WHAT TO DO - How many lines of the entries below contain the string "height"? State the number alone.

RECORDED DATA -
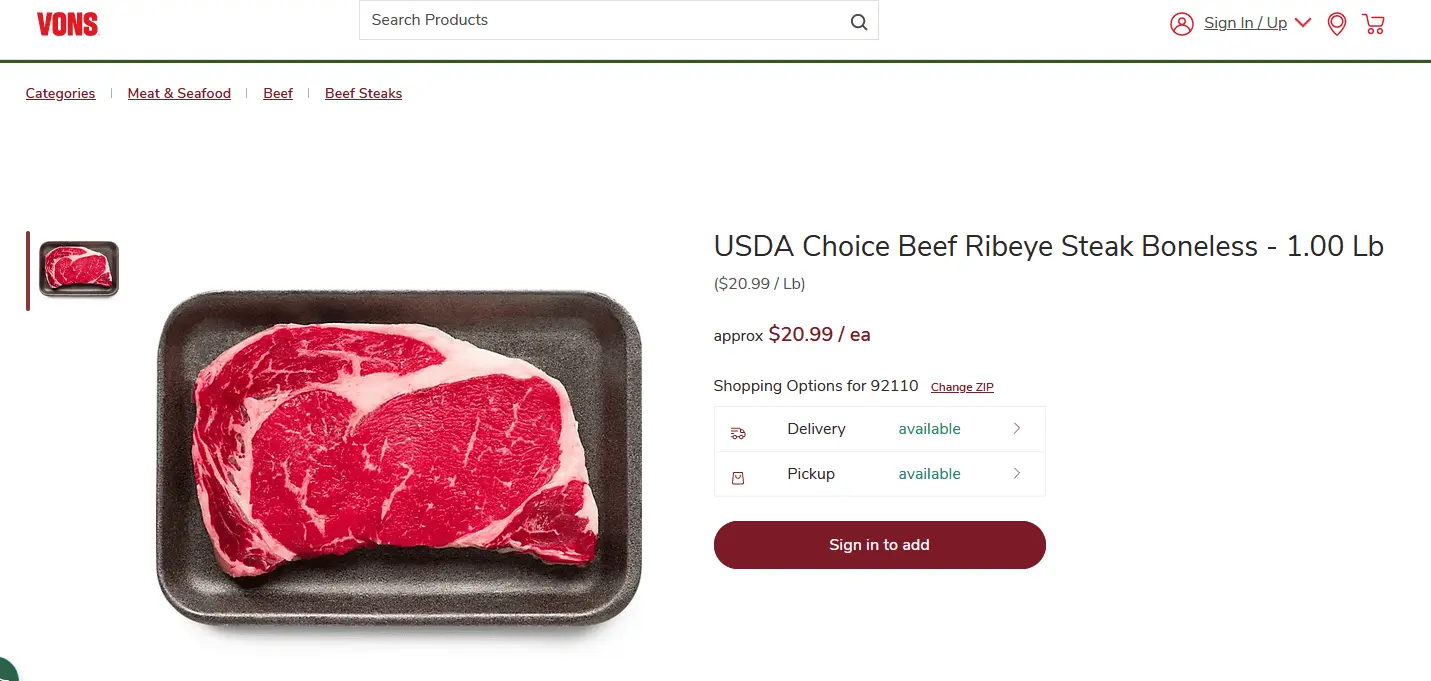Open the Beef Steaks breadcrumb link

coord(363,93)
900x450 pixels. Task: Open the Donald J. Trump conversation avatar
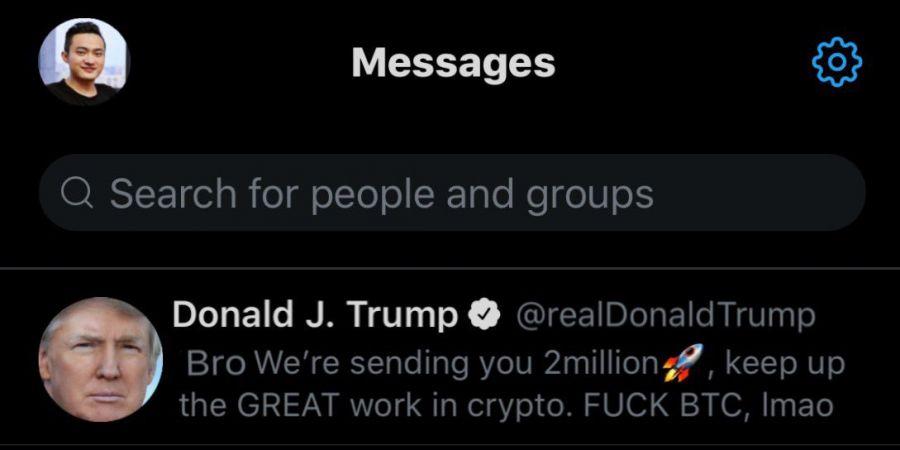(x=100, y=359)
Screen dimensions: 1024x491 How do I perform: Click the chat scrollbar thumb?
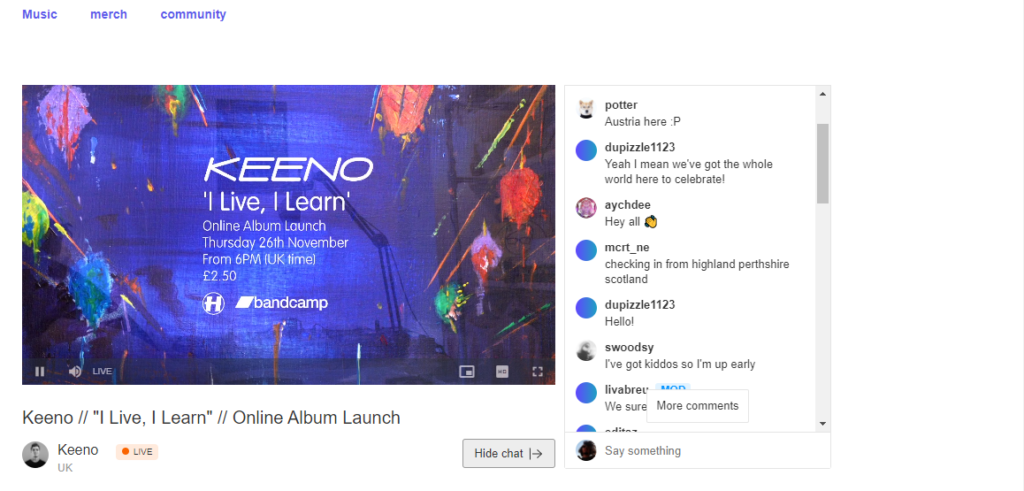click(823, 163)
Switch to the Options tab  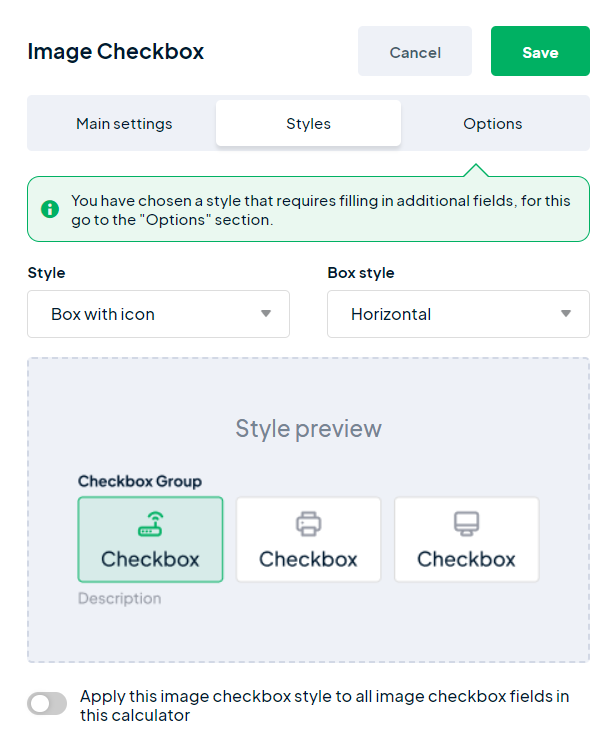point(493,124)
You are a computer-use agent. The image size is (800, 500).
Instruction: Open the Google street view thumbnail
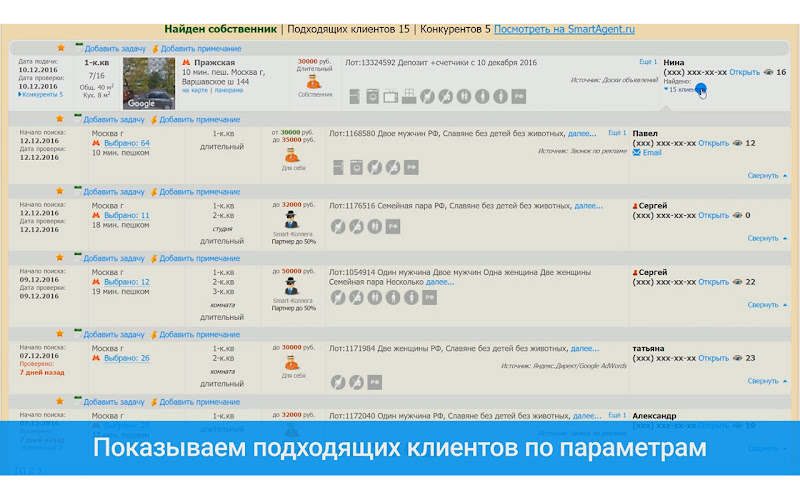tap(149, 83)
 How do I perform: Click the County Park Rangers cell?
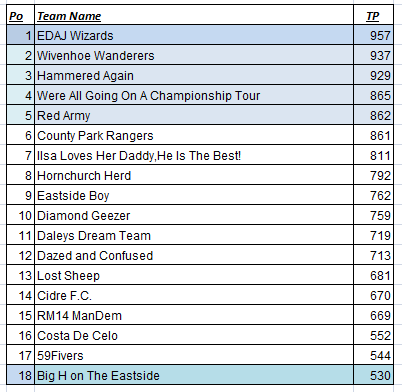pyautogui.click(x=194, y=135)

--

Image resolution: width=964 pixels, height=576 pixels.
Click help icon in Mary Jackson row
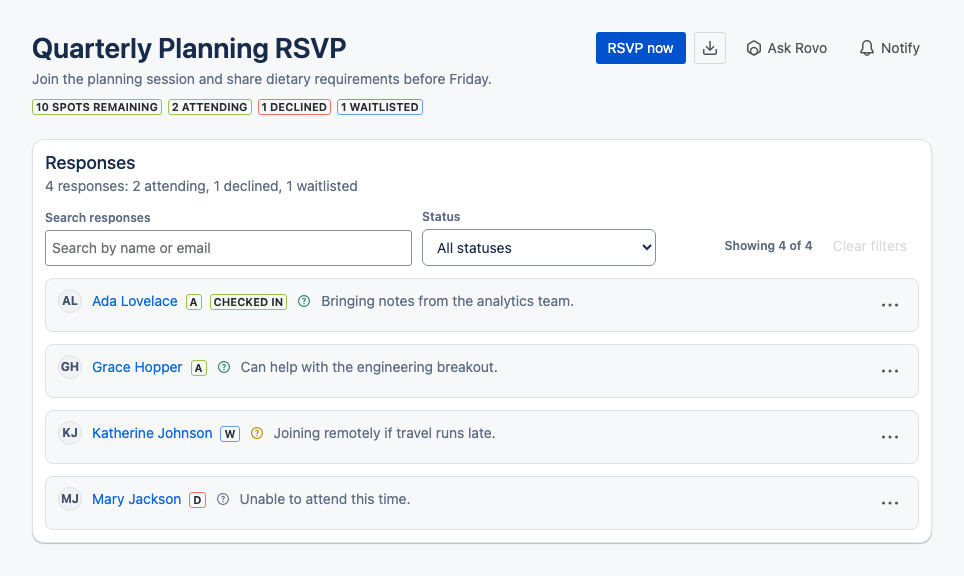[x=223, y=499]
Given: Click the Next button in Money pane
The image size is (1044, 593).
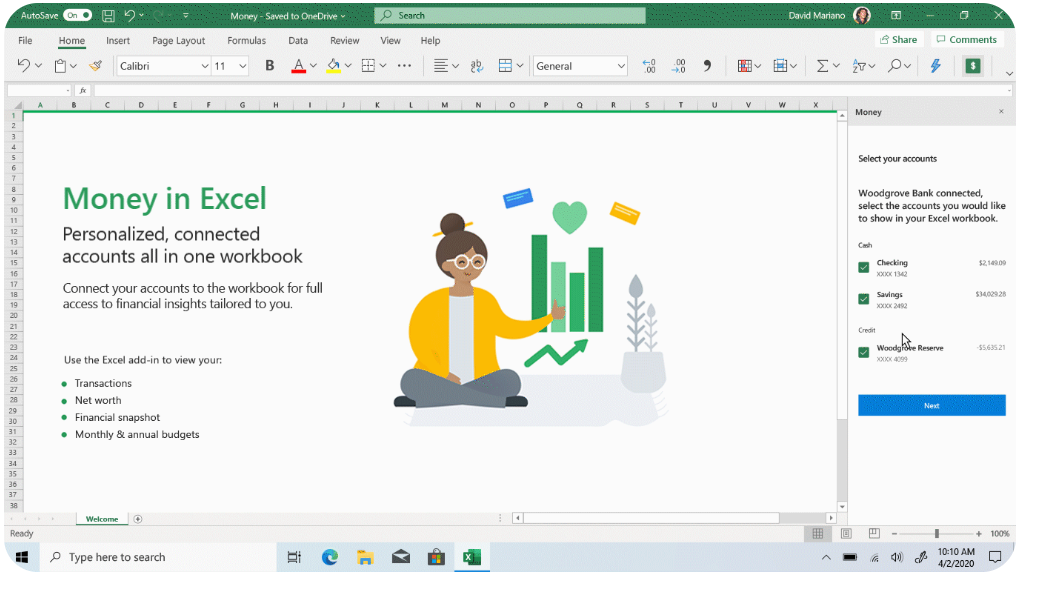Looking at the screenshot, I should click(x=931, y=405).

* * *

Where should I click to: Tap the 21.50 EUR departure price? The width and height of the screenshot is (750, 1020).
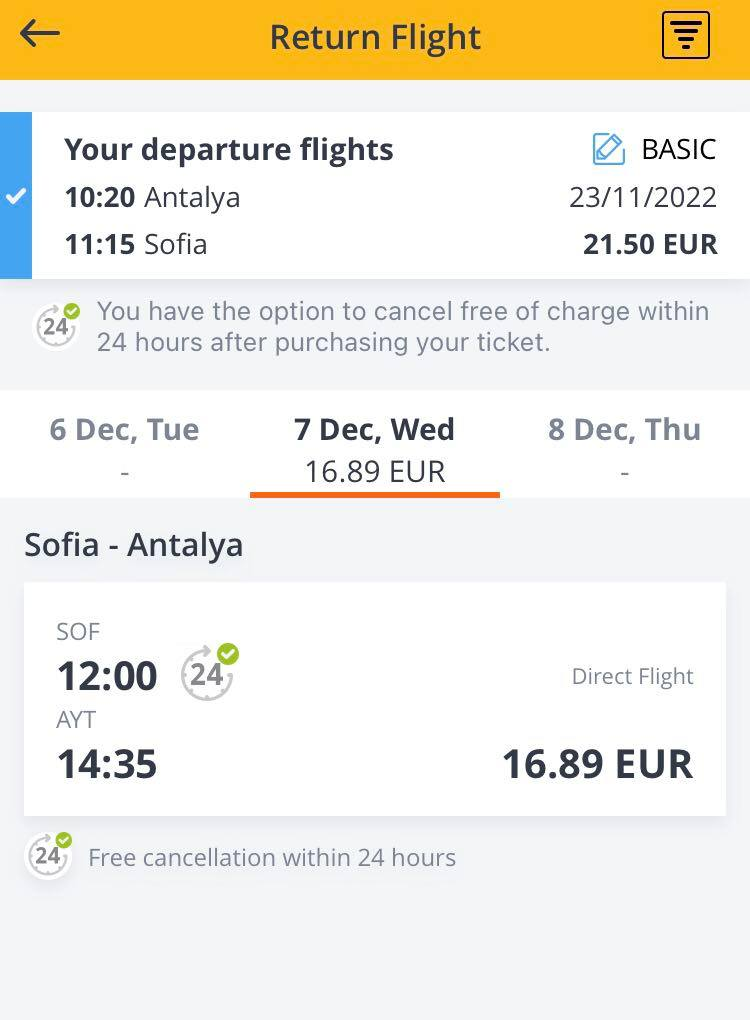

RESULT - 2